During a collage of photos, videos and interview clips that spanned the half-century of a remarkable career to open his show, Taylor says, “I don’t present a character. I don’t present a version of myself. I present myself.”
That approach defined his concert, as he introduced nearly every song with a story, accompanied it with personal photos or slipped in an endearingly corny joke (and two f-bombs in explaining how one of his dad’s sayings inspired “First of May”).
He opened with “Carolina in My Mind” off his 1968 self-titled debut. The stage cleverly transformed to look like his childhood home in Chapel Hill, North Carolina, which was sold in 2016.
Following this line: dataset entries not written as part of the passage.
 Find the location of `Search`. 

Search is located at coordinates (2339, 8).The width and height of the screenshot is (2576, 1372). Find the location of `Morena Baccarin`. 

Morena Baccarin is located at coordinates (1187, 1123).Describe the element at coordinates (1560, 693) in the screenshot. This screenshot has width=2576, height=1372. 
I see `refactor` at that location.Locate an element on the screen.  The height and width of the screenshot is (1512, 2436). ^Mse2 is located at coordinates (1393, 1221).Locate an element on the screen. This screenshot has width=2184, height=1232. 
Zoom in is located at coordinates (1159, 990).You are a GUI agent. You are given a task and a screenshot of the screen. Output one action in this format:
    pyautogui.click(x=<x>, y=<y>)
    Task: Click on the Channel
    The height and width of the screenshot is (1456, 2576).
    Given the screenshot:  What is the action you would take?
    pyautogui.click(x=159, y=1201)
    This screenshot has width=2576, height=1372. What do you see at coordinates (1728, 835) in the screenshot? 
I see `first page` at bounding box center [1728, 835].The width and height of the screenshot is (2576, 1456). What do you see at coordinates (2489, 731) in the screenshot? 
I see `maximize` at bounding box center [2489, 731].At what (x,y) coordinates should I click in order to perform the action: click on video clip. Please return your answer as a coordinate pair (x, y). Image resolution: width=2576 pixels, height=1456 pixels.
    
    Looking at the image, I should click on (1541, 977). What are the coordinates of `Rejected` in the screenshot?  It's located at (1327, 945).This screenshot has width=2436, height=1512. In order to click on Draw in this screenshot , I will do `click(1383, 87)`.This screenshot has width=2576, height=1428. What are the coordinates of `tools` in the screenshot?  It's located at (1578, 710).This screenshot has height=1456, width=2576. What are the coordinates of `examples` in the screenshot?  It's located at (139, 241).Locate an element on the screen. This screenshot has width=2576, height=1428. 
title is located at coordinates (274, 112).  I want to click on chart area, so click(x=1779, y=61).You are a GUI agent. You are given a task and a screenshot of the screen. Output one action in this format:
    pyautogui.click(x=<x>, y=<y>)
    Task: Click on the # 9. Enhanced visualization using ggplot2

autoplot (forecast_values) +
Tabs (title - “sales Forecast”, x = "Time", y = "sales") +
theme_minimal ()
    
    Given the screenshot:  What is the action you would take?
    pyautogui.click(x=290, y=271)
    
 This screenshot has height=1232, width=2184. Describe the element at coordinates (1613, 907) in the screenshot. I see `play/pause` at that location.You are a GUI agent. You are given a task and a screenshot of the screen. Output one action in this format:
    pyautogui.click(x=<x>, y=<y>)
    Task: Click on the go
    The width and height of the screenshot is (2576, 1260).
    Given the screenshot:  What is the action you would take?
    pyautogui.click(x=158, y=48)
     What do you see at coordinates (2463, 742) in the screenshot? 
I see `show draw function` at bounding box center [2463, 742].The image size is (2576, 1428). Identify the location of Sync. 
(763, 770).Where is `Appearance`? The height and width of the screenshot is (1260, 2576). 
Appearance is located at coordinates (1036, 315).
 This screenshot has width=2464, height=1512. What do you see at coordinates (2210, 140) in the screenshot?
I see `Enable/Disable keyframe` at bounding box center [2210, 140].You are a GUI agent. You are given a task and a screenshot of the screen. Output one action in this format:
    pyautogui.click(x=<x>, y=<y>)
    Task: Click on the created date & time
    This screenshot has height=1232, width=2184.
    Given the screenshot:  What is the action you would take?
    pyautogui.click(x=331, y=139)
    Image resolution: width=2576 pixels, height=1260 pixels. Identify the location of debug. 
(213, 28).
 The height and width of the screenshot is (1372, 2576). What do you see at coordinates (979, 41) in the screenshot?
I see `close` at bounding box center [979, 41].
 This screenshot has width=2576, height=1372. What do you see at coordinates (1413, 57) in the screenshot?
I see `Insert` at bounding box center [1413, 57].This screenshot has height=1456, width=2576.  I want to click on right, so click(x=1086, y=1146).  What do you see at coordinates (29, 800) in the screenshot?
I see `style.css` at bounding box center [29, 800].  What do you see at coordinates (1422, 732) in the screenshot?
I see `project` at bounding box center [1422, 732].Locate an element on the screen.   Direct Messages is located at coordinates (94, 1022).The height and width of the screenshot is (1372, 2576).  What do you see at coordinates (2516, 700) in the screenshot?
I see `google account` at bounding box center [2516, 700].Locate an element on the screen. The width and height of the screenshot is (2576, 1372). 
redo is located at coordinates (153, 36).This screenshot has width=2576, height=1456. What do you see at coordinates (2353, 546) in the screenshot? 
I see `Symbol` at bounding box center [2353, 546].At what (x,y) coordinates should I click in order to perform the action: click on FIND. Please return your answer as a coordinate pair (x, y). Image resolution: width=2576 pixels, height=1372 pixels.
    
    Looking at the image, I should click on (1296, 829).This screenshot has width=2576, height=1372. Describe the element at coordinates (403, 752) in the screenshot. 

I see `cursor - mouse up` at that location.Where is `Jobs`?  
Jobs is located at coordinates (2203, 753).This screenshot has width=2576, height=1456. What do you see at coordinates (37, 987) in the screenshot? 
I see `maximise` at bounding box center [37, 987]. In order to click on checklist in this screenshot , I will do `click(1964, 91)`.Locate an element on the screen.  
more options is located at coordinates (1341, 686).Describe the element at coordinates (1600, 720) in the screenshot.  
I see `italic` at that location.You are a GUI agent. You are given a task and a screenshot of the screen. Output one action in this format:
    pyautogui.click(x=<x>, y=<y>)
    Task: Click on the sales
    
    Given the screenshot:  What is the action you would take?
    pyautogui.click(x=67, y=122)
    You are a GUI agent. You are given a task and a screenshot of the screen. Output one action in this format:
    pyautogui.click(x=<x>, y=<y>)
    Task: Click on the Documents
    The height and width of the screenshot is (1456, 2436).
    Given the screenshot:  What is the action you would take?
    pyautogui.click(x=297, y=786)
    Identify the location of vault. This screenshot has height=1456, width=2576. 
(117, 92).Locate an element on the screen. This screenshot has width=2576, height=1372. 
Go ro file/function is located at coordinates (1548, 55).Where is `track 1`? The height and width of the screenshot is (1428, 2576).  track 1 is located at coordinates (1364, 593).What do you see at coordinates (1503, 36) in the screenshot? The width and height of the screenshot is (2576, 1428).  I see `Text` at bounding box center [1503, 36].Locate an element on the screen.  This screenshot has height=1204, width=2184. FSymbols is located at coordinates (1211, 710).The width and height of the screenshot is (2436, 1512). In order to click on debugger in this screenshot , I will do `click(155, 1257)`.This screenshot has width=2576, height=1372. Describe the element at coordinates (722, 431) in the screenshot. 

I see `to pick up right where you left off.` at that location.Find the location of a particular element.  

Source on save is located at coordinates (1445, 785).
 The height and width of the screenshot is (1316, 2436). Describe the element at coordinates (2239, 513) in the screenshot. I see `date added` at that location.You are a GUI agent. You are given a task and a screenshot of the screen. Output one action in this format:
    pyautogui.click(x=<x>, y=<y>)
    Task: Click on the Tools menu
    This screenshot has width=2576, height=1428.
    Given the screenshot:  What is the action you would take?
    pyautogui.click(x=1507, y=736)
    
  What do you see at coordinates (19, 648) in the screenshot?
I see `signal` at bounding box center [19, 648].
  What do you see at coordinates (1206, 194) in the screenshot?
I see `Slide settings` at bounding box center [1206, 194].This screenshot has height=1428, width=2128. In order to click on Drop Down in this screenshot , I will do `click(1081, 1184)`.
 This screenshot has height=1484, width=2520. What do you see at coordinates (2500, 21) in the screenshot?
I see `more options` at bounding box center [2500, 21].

The staging was spectacular, with a huge video wall backdrop and five smaller panels of assorted shapes that moved in front of it for a multidimensional effect. It was stunning and sophisticated — the stuff stadium shows are made of. (It’s going to look fabulous at the 23,000-seat American Family Insurance Amphitheater in Milwaukee for a Summerfest stop on Thursday.) It quickly put to rest any worries that Taylor sitting on a stool strumming a guitar would somehow be a sleepy affair.
No chance of it, not with his 10-member All-Star Band. They turned blues parody “Steamroller Blues” into a lethal jam, including a mean trumpet solo from Walt Fowler, and unleashed an arena dance party with “Mexico.” Flanked by backing vocalists Arnold McCuller (a standout all night with both Raitt and Taylor), Kate Marcowitz and Andrea Zonn across the front of the stage, “Shed a Little Light” swelled to show-stopping Broadway number proportions.
From the joyful “How Sweet It Is (To Be Loved By You)” to the poignant “Fire and Rain,” it was a night where the comfort of music won out over the weight of the world. A throwback to simpler times and a respite from the tough ones. An evening among good friends — onstage and off.